The event horizon of a black hole — the point of no return for anything that falls in — is a spherical surface. In a higher-dimensional universe, a black hole could have a three-dimensional event horizon, which could spawn a whole new universe as it forms.
Cosmologists have speculated that the Universe formed from the debris ejected when a four-dimensional star collapsed into a black hole — a scenario that would help to explain why the cosmos seems to be so uniform in all directions.
The standard Big Bang model tells us that the Universe exploded out of an infinitely dense point, or singularity. But nobody knows what would have triggered this outburst: the known laws of physics cannot tell us what happened at that moment.
It is also difficult to explain how a violent Big Bang would have left behind a Universe that has an almost completely uniform temperature, because there does not seem to have been enough time since the birth of the cosmos for it to have reached temperature equilibrium.
To most cosmologists, the most plausible explanation for that uniformity is that, soon after the beginning of time, some unknown form of energy made the young Universe inflate at a rate that was faster than the speed of light. That way, a small patch with roughly uniform temperature would have stretched into the vast cosmos we see today. But Afshordi notes that “the Big Bang was so chaotic, it’s not clear there would have been even a small homogenous patch for inflation to start working on”.

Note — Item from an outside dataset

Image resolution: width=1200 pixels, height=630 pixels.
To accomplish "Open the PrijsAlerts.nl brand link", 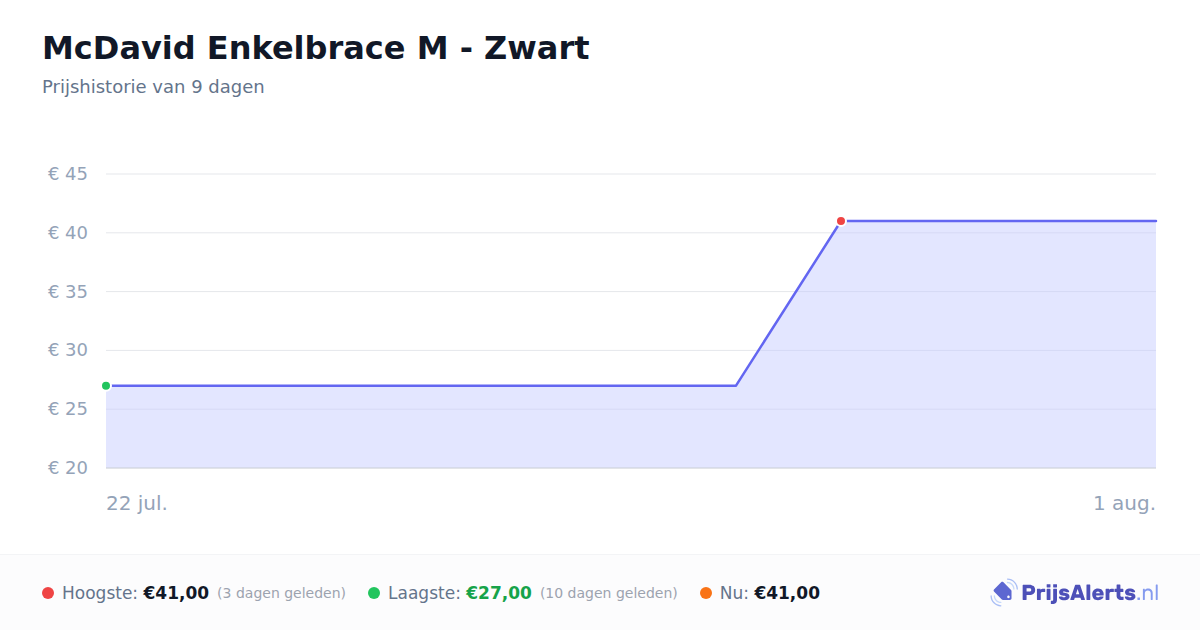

In a recent paper, Afshordi and his colleagues turn their attention to a proposal made in 2000 by a team including Gia Dvali, a physicist now at the Ludwig Maximilians University in Munich, Germany. In that model, our three-dimensional (3D) Universe is a membrane, or brane, that floats through a ‘bulk universe’ that has four spatial dimensions.
Ashfordi's team realized that if the bulk universe contained its own four-dimensional (4D) stars, some of them could collapse, forming 4D black holes in the same way that massive stars in our Universe do: they explode as supernovae, violently ejecting their outer layers, while their inner layers collapse into a black hole.
In our Universe, a black hole is bounded by a spherical surface called an event horizon. Whereas in ordinary three-dimensional space it takes a two-dimensional object (a surface) to create a boundary inside a black hole, in the bulk universe the event horizon of a 4D black hole would be a 3D object — a shape called a hypersphere. When Afshordi’s team modelled the death of a 4D star, they found that the ejected material would form a 3D brane surrounding that 3D event horizon, and slowly expand.
The authors postulate that the 3D Universe we live in might be just such a brane — and that we detect the brane’s growth as cosmic expansion. “Astronomers measured that expansion and extrapolated back that the Universe must have begun with a Big Bang — but that is just a mirage,” says Afshordi.
The model also naturally explains our Universe’s uniformity. Because the 4D bulk universe could have existed for an infinitely long time in the past, there would have been ample opportunity for different parts of the 4D bulk to reach an equilibrium, which our 3D Universe would have inherited.